Figure 6, Key Figure. Multiple functions of YTH proteins.

(a) Cap-independent translation mediated by m⁶A and eIF3. A subset of transcripts contain m⁶As in their 5′UTR that can be recognized by eIF3. Binding of eIF3 recruits the 43S translation initiation complex leading to cap-independent translation. (b) YTHDF proteins regulate translation of transcripts by binding to m⁶A in the 3′UTR and recruiting eIF3. It is proposed that the mRNA circularizes to bring eIF3 in proximity to the cap in order to initiate translation. (c) YTHDF proteins promote mRNA decay. The C-terminal YTH domain binds m⁶A on transcripts and the N-terminal disordered region recruits CNOT1, a component of the CCR4-NOT complex. Following deadenylation by CCR4-NOT1 transcripts are decapped and degraded. (d) YTHDC1 is necessary for X-chromosome inactivation (XCI). XIST is a heavily methylated ncRNA bound by DC1. In the absence of m⁶A or DC1 X-chromosome inactivation is impaired. (e) YTHDC1 (YT-521B in Drosophila) binding to m⁶A is necessary for X chromosome dosage compensation and sex determination in flies.

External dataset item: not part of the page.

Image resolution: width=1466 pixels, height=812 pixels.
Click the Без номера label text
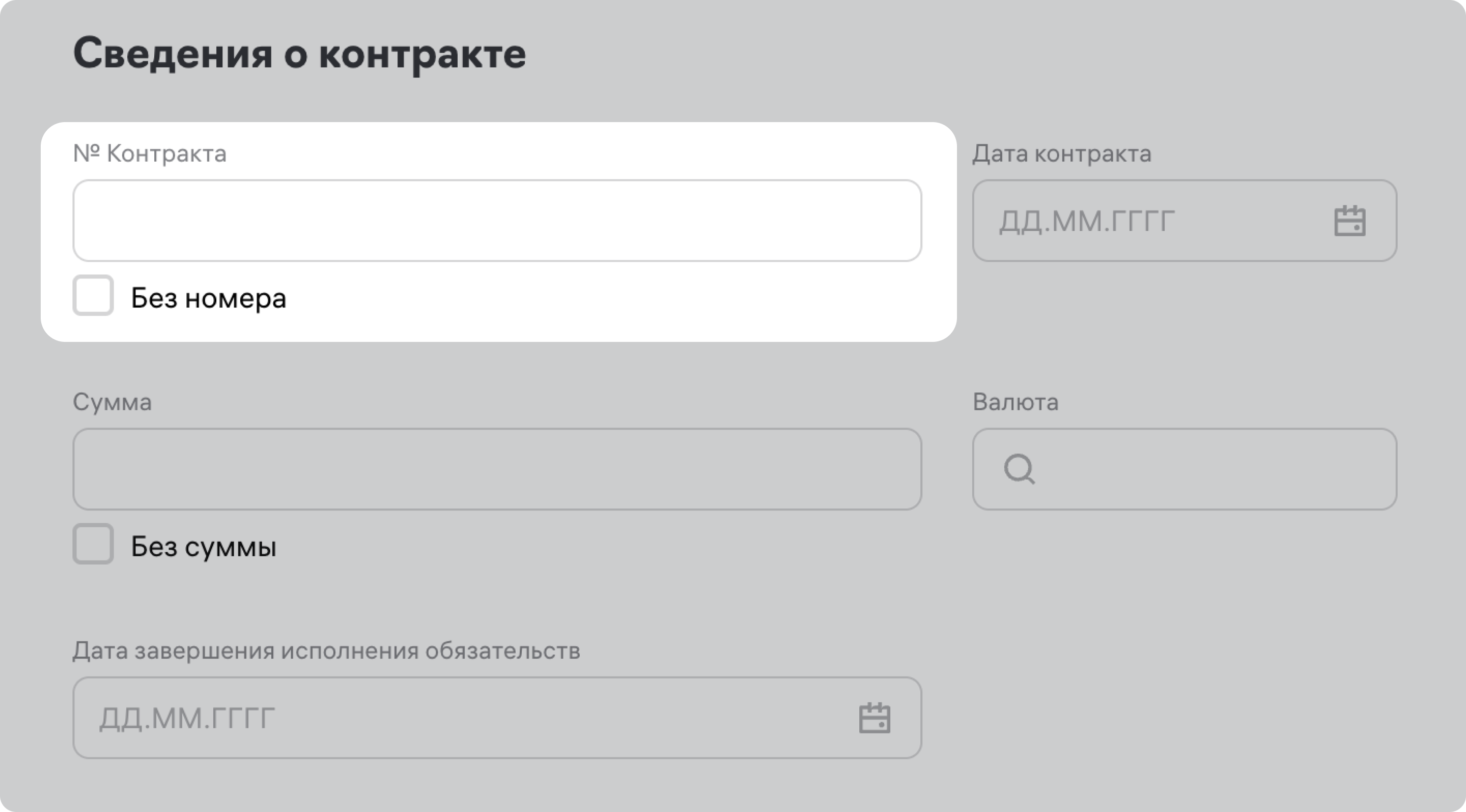pyautogui.click(x=208, y=298)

In female flies, the introns flanking the second exon of the sex-lethal (Sxl) transcript contain m⁶A and binding of DC1 promotes skipping of the second exon and production of full-length Sxl protein. (f) Nuclear replicating viruses, such as HIV, have highly conserved m⁶A sites that actively recruit DF proteins to promote translation of viral proteins. (G) Cytoplasmic replicating viruses, such as Zika virus, are methylated in the cytoplasm through an unknown METTL3-dependent mechanism and bound by the DF proteins. Binding of DF proteins to cytoplasmic virus transcripts confines the transcripts to lipid droplets in liver cells and inhibits viral replication.